Politique, Société

Retrait du projet de loi dépénalisant les agressions sexuelles sur mineures lorsqu’elles sont suivies de mariage

Face au tollé général et aux nombreuses condamnations émanant de la communauté internationale, le Premier ministre vient d’annoncer le retrait de la proposition de loi prévoyant de suspendre la condamnation d’une personne pour agression sexuelle sur mineur commise « sans contrainte » si son auteur finit par épouser sa victime.telechargement« Nous allons renvoyer ce projet de loi en commission afin de parvenir à un texte consensuel comme l’a demandé le président Recep Tayyip Erdoğan », a déclaré M. Yıldırım à la presse à Istanbul. Le projet de loi en question, qui avait suscité la colère dans le pays, devait initialement être présenté au Parlement mardi pour être voté en deuxième lecture.

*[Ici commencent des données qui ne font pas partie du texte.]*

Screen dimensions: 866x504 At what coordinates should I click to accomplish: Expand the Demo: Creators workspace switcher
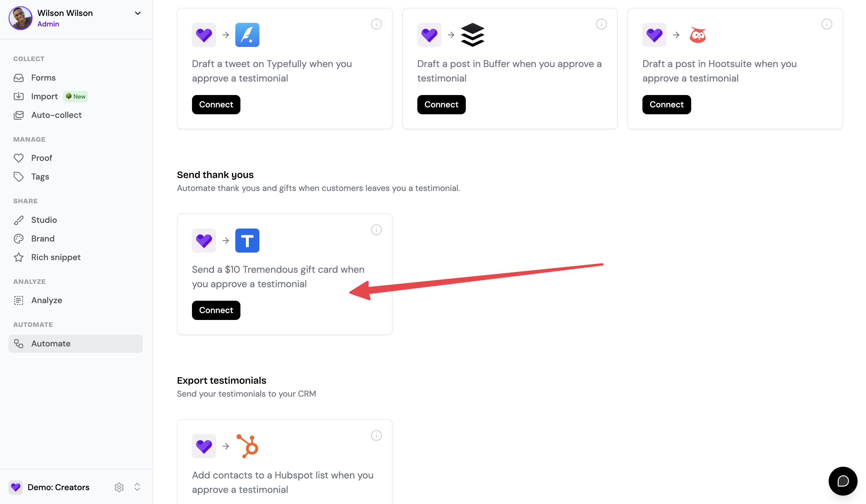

Une vague d’indignation inouïe avait envahi la Turquie ce week-end après l’approbation, en première lecture, de cette loi par l’Assemblée turque le 18 novembre . Des milliers de femmes ont manifesté ce week-end pour exprimer leur révolte, et les partis d’opposition (tant le CHP que le MHP) ont réagi immédiatement et avec virulence. « L’AKP a fait passer un texte qui pardonne ceux qui épousent l’enfant qu’ils ont violé», s’est insurgé Ozgür Ozel, un député CHP. La contestation a même gagné des proches de l’AKP comme la vice-présidente de l’ONG Kadem (Association des femmes et de la démocratie) qui n’est autre que Sümmeyye Erdoğan Bayraktar, la fille cadette du président.

Les organisations de protection des droits de l’enfant n’ont pas manqué non plus d’exprimer leur plus vive inquiétude : « Ces formes abjectes de violence contre des enfants sont des crimes qui devraient être punis en tant que tels, et dans tous les cas, l’intérêt supérieur de l’enfant devrait prévaloir », a déclaré à l’AFP Christophe Boulierac, porte-parole de l’Unicef (Fonds des Nations unies pour l’enfance).

La justification de ce dispositif ? Le ministre de la Justice, Bekir Bozdağ a mis en avant l’intérêt des enfants. En effet, actuellement, lorsqu’un enfant naît d’une union non officielle (la jeune fille étant mineure), même si cette dernière était consentante, le mari est envoyé en prison, laissant ainsi femme et enfant en difficulté financière. La loi visait donc à relâcher tous ces prisonniers afin qu’ils rejoignent leur famille. 3000 personnes étaient concernées.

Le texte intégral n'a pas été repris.